Antonio Palocci delatou o conhecido jornalista Roberto D’Ávila, apresentador de um programa de entrevistas na Globonews. Ex-ministro dos governos Lula e Dilma, ele afirmou em um dos depoimentos de sua delação premiada que o profissional de imprensa serviu como intermediário e se ofereceu como “laranja” para arrecadar dinheiro para o filme “Lula, o filho do Brasil”, biografia do ex-presidente que está preso pela Lava Jato. As informações são do sites O Antagonista e Crusoé.

Em depoimento prestado à Polícia Federal em abril do ano passado, Palocci contou que a empreiteira Schahin, que mantinha contratos com a Petrobras, se ofereceu para remunerá-lo em troca de ajuda na renovação de um contrato com a estatal. Renovado o contrato, Palocci sugeriu que a Schahin contribuísse também com o PT. Foi quando surgiu a ideia de propor à empresa que patrocinasse o filme. O ex-ministro conta que naquele momento havia sido procurado por Roberto D´Ávila, por indicação do próprio Lula ou de alguém ligado ao ex-presidente, pedindo ajuda para arrecadar os R$ 5 milhões necessários para a produção do filme.

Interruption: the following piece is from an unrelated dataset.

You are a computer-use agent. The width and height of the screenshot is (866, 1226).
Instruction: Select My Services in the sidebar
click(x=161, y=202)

Ainda conforme a reportagem, como Milton Schahin, dono da empreiteira, estava satisfeito com a renovação de seu contrato com a Petrobras e se mostrava disposto a atender pedidos da cúpula do PT, Palocci sugeriu que ele ajudasse com recursos para o filme sobre Lula. Foi quando o ex-ministro passou ao empreiteiro o contato de Roberto D’Ávila. O jornalista, que também já foi vice-prefeito do Rio e deputado federal Constituinte, era o produtor do filme.

Palocci contou ainda que o Palácio do Planalto atuou diretamente para beneficiar Schahin na Petrobras. Ele cita nominalmente a ex-presidente Dilma Rousseff, que naquele momento era ministra da Casa Civil. Afirma que depois de ter sido procurado por Milton Schahin, que buscava ajuda para a renovação do contrato, procurou Dilma. Ela teria se comprometido a receber o empresário para resolver as pendências da empreiteira.

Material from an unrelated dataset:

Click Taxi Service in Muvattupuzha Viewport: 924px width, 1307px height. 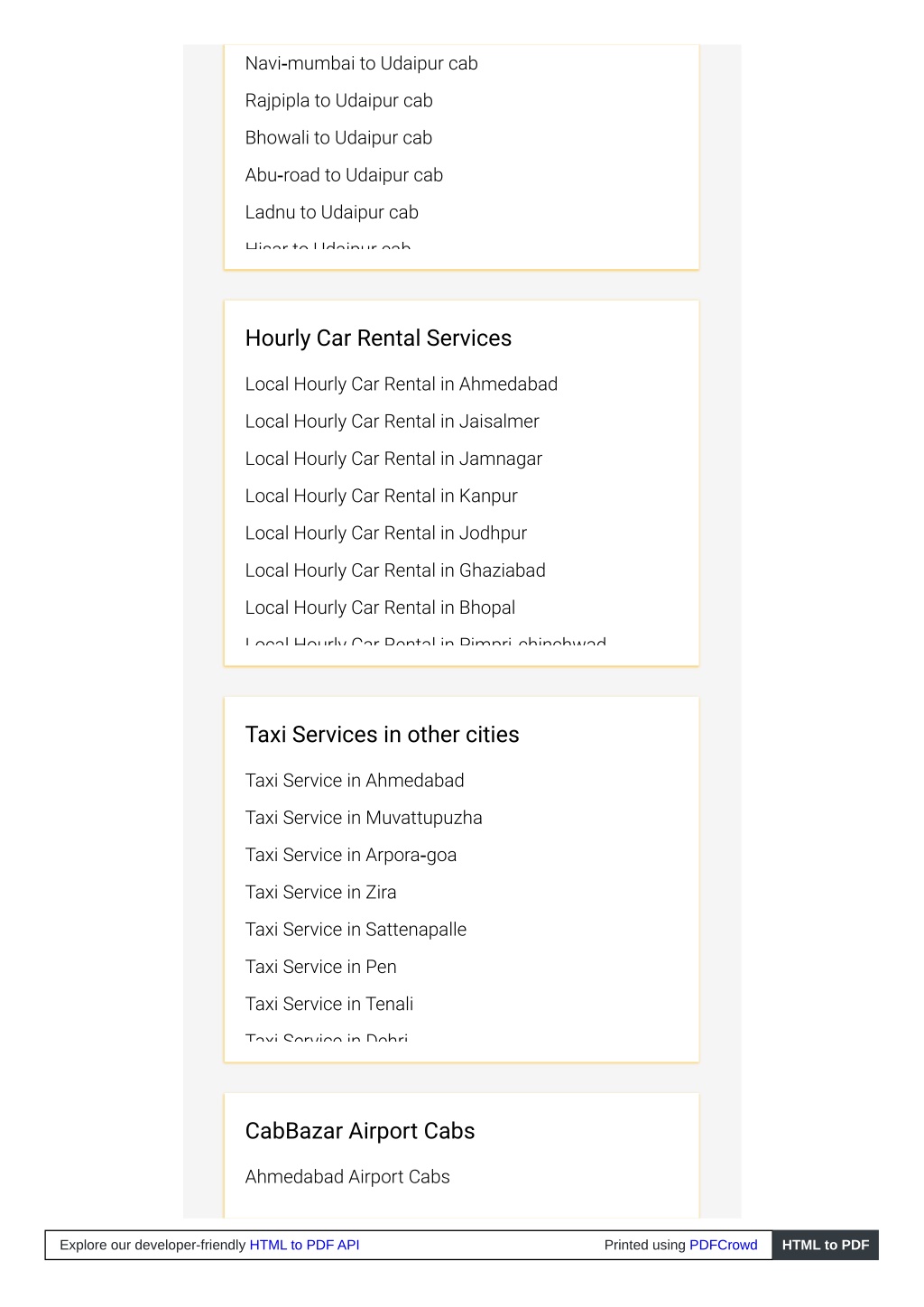click(364, 818)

O jornalista Roberto D’Ávila contesta a delação. “Eu não fui laranja nenhum, eu fui produtor do filme. Não tem nada disso. Fizemos a produção do filme e várias empresas contribuíram. Era 2008 e o Lula tinha 90% de aprovação. Aquilo era um negócio para nós. Então nossas empresas pegaram dinheiro de várias empresas. Eu não tinha ideia daquilo, daquele conluio todo das empresas com a Petrobras. Eu nem sabia que a Schahin trabalhava para a Petrobras. Não existe ‘laranja’, afirmou ele.